Berenice Garcia Corral was executed by killers who went into her
private home garage as she was parking her car. She was the
commander of the Juarez sub-office of the state of Chihuahua's
Att'y. Gen's. Sexual Crimes unit and also 2nd in command of the
State Investigative Agency.
The El Paso Times reported late
Saturday a gunbattle on the Avenida Juárez tourist strip left
two men dead and wounded five others, including three bicycle
police officers, as part of a resurgence of violence in Juárez.
The violence, continued Friday
with in an attempt on the life of a Juárez police commander and
his bodyguards. In Juárez, there were five other separate
homicides as of 8 p.m. Friday.
Chihuahua state police identified the men killed on Avenida
Juárez as German Padilla Zavala, 27, and Oscar Luis Zapien
Carbajal, 47.
Police officials said the bicycle officers were responding to
a fight and the sound of gunshots when they came under fire.

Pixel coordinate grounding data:
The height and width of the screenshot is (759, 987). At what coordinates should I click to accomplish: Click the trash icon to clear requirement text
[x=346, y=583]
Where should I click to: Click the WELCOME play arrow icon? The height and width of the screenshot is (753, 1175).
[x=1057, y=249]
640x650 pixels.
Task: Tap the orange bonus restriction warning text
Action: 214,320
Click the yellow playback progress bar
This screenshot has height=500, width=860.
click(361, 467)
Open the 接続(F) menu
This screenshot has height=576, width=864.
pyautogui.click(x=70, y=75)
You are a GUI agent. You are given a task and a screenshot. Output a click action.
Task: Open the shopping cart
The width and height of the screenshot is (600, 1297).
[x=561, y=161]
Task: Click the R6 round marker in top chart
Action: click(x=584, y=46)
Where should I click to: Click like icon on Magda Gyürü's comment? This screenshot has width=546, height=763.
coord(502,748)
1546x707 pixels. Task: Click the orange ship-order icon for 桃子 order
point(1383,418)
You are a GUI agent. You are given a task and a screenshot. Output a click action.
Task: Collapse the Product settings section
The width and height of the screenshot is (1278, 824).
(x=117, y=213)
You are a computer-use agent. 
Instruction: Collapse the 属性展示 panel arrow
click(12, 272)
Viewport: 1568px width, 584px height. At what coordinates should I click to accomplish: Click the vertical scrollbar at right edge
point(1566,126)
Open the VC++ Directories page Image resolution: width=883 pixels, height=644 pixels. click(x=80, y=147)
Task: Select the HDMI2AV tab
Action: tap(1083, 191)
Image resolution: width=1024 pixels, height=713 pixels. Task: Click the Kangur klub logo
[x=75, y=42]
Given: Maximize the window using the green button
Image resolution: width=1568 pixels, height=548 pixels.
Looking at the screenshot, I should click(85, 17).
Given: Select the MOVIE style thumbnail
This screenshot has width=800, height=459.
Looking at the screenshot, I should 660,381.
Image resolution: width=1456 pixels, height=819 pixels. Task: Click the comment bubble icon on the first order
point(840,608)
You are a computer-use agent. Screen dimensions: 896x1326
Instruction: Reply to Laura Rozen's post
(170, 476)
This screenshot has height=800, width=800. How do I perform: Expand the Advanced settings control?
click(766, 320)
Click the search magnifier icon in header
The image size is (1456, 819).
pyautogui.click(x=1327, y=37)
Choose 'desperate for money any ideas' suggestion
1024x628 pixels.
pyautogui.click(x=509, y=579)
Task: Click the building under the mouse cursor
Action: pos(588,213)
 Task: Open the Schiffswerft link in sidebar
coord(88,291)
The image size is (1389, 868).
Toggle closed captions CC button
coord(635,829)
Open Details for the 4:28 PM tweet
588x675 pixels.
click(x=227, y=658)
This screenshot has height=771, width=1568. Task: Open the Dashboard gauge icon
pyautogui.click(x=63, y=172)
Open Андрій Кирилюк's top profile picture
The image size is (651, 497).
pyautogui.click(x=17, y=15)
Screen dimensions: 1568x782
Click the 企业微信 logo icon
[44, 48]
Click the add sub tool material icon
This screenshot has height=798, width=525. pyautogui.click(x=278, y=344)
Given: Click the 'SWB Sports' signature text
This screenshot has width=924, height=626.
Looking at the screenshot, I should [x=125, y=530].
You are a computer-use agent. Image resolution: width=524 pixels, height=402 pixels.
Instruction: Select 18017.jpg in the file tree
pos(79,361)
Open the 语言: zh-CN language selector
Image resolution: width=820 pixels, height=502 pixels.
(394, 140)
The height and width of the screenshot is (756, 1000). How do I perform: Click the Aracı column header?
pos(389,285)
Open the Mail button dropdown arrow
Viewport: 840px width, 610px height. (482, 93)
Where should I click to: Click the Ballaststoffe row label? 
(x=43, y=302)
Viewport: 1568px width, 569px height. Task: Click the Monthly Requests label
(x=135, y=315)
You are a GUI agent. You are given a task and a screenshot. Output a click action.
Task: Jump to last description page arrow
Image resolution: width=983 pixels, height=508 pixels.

List of tasks:
1 > According to the Juárez violence report, how many people were wounded in the Saturday gunbattle on the Avenida Juárez tourist strip?
2 > Repeat everything in the Juárez violence report from "Berenice Garcia Corral" down to "8 p.m. Friday.".
The listing is separate material with no connection to the Juárez violence report.

Solutions below:
1 > Five, including three bicycle police officers.

2 >
Berenice Garcia Corral was executed by killers who went into her
private home garage as she was parking her car. She was the
commander of the Juarez sub-office of the state of Chihuahua's
Att'y. Gen's. Sexual Crimes unit and also 2nd in command of the
State Investigative Agency.
The El Paso Times reported late
Saturday a gunbattle on the Avenida Juárez tourist strip left
two men dead and wounded five others, including three bicycle
police officers, as part of a resurgence of violence in Juárez.
The violence, continued Friday
with in an attempt on the life of a Juárez police commander and
his bodyguards. In Juárez, there were five other separate
homicides as of 8 p.m. Friday.